## TASK DIRECTIONS
Across the entries below, determine how many lines include the word "computer". State only the resulting number.

## DATASET ENTRIES
++++++

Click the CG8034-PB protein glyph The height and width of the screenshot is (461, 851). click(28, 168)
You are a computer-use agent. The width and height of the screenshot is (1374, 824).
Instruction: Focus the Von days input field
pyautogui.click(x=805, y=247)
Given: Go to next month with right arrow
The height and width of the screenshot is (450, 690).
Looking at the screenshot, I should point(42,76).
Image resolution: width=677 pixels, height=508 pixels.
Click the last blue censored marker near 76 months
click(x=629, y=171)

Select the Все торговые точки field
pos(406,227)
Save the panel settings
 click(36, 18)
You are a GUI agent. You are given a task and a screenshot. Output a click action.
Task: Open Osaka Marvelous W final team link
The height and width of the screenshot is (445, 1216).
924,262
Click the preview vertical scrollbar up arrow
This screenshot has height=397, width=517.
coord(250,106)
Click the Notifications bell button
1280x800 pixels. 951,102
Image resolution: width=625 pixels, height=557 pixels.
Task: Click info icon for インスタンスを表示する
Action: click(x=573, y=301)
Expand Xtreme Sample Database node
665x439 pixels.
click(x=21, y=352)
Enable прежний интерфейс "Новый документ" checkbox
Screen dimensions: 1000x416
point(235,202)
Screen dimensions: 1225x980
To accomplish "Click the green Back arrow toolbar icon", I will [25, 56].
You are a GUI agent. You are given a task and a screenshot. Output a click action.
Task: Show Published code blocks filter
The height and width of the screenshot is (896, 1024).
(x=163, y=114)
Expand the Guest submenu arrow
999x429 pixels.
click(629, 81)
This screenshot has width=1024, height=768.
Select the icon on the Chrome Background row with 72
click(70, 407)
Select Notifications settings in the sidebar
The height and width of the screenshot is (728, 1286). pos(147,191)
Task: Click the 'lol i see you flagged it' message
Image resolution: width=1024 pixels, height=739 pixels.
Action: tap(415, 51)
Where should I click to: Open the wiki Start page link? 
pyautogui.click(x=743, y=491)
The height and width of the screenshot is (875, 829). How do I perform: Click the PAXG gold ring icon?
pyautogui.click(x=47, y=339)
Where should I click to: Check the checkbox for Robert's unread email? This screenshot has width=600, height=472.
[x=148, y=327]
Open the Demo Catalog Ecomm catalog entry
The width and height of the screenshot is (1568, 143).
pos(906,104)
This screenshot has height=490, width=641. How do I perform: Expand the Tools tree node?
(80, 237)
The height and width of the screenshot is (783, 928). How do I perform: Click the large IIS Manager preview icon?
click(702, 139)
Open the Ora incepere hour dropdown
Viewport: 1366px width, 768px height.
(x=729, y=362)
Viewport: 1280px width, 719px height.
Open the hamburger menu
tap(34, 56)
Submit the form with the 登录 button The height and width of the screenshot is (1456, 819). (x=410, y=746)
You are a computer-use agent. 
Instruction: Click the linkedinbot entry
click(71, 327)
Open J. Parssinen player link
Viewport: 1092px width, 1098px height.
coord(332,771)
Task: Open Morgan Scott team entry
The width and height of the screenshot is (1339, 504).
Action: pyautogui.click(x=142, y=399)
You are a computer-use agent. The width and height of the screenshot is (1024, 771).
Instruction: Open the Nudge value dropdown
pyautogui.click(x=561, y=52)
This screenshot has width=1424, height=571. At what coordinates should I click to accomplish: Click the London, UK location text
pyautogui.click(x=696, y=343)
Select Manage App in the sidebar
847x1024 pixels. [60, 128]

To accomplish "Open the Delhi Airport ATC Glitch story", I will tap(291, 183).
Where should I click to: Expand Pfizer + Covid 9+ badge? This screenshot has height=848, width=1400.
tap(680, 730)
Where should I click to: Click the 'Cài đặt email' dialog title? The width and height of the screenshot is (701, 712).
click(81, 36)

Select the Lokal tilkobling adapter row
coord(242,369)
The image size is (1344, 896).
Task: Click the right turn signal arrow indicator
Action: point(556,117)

++++++

## REPLY TO THE EXERCISE
3